● WORK TASK
When you write out the entries, keep every line exactly as it appears.
*** RECORDS FOR THE EXERCISE
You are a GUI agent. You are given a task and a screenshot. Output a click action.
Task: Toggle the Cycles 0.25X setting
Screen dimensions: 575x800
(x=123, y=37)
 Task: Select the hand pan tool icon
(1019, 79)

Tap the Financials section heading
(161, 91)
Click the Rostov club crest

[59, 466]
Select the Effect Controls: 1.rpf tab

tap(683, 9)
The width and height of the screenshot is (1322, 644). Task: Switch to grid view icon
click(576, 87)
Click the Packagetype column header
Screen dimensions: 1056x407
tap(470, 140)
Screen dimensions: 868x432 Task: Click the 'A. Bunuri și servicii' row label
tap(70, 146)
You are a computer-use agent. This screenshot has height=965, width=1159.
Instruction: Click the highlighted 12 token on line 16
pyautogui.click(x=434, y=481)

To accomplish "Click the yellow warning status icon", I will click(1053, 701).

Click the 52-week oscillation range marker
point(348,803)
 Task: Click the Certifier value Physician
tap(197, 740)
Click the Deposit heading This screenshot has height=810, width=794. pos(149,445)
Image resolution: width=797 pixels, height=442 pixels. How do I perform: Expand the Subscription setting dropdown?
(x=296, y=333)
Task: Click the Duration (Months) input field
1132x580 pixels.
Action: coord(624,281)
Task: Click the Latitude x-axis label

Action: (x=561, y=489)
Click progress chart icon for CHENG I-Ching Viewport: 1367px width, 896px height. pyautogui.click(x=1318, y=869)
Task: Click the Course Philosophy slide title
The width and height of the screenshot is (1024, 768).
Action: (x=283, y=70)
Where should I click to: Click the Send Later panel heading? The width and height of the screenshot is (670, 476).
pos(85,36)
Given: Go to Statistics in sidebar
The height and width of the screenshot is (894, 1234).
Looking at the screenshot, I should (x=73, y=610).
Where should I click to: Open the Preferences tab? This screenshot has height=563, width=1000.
******
● RESPONSE TO THE EXERCISE
You are a GUI agent. You are given a task and a screenshot. Output a click action.
Task: Toggle the Cycles 0.25X setting
Screen dimensions: 575x800
(x=123, y=37)
 Task: Select the hand pan tool icon
(1019, 79)

Tap the Financials section heading
(161, 91)
Click the Rostov club crest

[59, 466]
Select the Effect Controls: 1.rpf tab

tap(683, 9)
The width and height of the screenshot is (1322, 644). Task: Switch to grid view icon
click(576, 87)
Click the Packagetype column header
Screen dimensions: 1056x407
tap(470, 140)
Screen dimensions: 868x432 Task: Click the 'A. Bunuri și servicii' row label
tap(70, 146)
You are a computer-use agent. This screenshot has height=965, width=1159.
Instruction: Click the highlighted 12 token on line 16
pyautogui.click(x=434, y=481)

To accomplish "Click the yellow warning status icon", I will click(1053, 701).

Click the 52-week oscillation range marker
point(348,803)
 Task: Click the Certifier value Physician
tap(197, 740)
Click the Deposit heading This screenshot has height=810, width=794. pos(149,445)
Image resolution: width=797 pixels, height=442 pixels. How do I perform: Expand the Subscription setting dropdown?
(x=296, y=333)
Task: Click the Duration (Months) input field
1132x580 pixels.
Action: coord(624,281)
Task: Click the Latitude x-axis label

Action: (x=561, y=489)
Click progress chart icon for CHENG I-Ching Viewport: 1367px width, 896px height. pyautogui.click(x=1318, y=869)
Task: Click the Course Philosophy slide title
The width and height of the screenshot is (1024, 768).
Action: (x=283, y=70)
Where should I click to: Click the Send Later panel heading? The width and height of the screenshot is (670, 476).
pos(85,36)
Given: Go to Statistics in sidebar
The height and width of the screenshot is (894, 1234).
Looking at the screenshot, I should (x=73, y=610).
Where should I click to: Open the Preferences tab? This screenshot has height=563, width=1000.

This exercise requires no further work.